In wake of deadly Tianjin blasts, China must review its fire-safety regime
Of all the graphic images from last week's Tianjin port explosions and fire, perhaps the most heart-rending was of relatives seeking news of the people now known as the "forgotten firemen", who remain unaccounted for a week later.
Two things set these men apart. The first is that they are not elite or regular firefighting forces, but employed by the port's own fire department. The second is that although on the bottom rung of the professional firefighter's ladder, they were the first responders to one of the country's worst industrial accidents. Like the first responders to the September 11, 2001, terrorist attack on the World Trade Centre in New York, they were to suffer terrible casualties in the catastrophe that unfolded. Apart from at least 116 people killed, 56 firefighters were dead and 68 reported missing, many of them from the Tianjin Port Group's fire department.
Amid constant updates on the fate and welfare of firefighters on the public payroll, frantic relatives of the port's own firefighters were pleading with the authorities for information on what had happened to them, or the return of their bodies if they had died. Sadly for some, their wait for recovery of remains from the blasts and blaze may be in vain. Hopefully, Premier Li Keqiang has at least laid to rest fears that the families of privately employed firefighters would not be compensated fairly, assuring media that all would be treated equally.
Big companies and industrial operations are legally required to recruit and train their own fire departments to deal with emergencies. Despite their critical role, these firefighters are commonly regarded as the lowest level in a three-tier system and do not get the same benefits as top-tier staff controlled by the Ministry of Public Security and local governments.

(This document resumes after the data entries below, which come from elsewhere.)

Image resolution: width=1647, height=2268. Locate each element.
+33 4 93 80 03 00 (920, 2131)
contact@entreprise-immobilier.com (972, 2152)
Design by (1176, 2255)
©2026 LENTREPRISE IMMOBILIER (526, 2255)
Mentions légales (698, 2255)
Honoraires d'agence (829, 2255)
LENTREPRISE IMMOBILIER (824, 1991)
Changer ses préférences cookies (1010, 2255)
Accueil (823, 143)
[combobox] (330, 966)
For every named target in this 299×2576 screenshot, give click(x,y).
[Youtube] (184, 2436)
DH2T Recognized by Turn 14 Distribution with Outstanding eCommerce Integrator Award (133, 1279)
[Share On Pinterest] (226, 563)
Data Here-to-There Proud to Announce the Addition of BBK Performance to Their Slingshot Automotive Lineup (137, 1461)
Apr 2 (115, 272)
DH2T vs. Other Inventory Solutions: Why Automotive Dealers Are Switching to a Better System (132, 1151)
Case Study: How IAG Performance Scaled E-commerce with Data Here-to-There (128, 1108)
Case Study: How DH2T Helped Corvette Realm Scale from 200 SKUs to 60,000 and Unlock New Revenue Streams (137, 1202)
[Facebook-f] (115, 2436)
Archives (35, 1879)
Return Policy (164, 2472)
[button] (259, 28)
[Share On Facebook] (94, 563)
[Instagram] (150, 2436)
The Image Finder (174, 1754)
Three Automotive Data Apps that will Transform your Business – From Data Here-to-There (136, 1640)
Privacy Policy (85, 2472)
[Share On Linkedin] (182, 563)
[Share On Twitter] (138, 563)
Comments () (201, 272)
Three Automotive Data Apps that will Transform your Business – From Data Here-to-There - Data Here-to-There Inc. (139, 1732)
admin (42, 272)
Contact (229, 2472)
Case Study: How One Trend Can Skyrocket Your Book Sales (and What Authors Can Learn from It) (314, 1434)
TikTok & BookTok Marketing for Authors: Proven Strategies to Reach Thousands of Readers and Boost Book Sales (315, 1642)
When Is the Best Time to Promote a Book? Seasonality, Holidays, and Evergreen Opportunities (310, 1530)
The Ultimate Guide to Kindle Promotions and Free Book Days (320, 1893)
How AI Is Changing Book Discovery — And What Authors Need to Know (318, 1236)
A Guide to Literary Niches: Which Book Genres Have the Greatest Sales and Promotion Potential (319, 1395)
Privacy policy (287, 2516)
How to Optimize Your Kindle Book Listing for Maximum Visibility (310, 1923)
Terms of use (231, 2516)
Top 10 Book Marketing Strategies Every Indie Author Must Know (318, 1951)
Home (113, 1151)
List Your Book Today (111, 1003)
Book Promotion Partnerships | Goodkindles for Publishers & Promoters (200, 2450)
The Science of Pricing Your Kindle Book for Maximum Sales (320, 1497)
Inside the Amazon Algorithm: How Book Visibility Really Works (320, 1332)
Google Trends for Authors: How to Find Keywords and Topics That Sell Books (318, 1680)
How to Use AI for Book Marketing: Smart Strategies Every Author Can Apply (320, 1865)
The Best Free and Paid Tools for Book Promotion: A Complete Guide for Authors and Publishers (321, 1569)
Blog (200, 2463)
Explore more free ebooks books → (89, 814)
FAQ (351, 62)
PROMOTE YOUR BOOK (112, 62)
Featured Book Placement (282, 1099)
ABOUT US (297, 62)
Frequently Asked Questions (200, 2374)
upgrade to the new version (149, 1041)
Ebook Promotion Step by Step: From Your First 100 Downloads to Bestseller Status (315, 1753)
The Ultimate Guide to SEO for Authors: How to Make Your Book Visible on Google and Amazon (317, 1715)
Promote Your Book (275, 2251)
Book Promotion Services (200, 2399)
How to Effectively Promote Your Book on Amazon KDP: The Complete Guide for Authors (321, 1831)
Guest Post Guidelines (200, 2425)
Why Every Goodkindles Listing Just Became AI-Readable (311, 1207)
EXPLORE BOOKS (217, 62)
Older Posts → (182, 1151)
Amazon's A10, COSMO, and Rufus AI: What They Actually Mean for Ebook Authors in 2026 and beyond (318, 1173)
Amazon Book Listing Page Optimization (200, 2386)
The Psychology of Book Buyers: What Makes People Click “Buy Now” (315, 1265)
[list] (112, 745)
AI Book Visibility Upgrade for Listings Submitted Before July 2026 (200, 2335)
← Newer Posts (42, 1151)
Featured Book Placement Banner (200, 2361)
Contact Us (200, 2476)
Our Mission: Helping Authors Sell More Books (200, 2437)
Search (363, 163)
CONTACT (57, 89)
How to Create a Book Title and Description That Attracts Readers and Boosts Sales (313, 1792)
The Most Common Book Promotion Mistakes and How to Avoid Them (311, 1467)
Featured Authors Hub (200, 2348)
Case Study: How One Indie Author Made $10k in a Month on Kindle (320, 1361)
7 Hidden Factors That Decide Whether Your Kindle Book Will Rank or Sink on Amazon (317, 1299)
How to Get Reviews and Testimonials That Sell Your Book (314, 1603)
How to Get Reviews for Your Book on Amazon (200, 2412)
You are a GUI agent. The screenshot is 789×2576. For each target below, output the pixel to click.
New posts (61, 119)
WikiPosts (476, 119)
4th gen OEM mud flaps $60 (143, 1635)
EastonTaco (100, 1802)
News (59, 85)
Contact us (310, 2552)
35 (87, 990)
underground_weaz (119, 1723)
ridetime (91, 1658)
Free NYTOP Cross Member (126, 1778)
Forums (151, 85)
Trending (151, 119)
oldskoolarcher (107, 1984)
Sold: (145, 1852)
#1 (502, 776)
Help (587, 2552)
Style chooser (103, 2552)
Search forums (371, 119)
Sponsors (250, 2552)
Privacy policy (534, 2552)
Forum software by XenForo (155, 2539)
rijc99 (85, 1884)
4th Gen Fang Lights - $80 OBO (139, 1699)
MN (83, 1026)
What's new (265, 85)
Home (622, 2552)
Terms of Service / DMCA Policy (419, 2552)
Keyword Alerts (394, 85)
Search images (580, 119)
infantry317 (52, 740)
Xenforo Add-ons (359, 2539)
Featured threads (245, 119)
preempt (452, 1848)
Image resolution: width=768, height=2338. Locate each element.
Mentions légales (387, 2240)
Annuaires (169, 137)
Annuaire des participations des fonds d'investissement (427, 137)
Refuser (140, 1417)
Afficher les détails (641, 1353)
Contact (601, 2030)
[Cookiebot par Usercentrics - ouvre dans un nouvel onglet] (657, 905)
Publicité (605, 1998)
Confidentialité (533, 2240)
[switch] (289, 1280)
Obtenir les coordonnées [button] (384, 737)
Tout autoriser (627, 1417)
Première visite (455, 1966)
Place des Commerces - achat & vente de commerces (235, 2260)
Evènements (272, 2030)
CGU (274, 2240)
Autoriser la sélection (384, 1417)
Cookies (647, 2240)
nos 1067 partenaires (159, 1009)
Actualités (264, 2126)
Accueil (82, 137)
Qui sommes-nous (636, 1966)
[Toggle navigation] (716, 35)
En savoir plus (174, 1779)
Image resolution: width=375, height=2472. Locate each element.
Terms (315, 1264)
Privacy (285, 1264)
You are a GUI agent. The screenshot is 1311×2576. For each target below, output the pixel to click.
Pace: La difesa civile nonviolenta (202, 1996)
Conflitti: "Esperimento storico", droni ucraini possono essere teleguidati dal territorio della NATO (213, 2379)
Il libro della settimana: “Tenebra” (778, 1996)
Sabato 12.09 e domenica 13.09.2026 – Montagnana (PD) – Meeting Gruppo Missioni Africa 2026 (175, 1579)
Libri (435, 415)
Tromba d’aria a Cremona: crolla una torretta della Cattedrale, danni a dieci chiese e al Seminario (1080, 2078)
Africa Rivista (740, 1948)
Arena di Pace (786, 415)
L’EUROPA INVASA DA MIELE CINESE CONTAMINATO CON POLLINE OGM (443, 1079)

The many safety concerns raised by this disaster include the outsourcing of emergency services. Ministry of Public Security fire departments are supposed to supervise training, but concerns have been raised about the thoroughness of it - including dealing with volatile chemicals - and also about inexperience and recruitment of those who are underaged. Firefighting is an essential public service. If emergency and first response in hazardous environments are to be delegated to a lower tier, training and equipment must be seen to comply with the highest professional standards. By all accounts, the mainland's fire-safety regime is in need of a review to see that standards are maintained from top to bottom.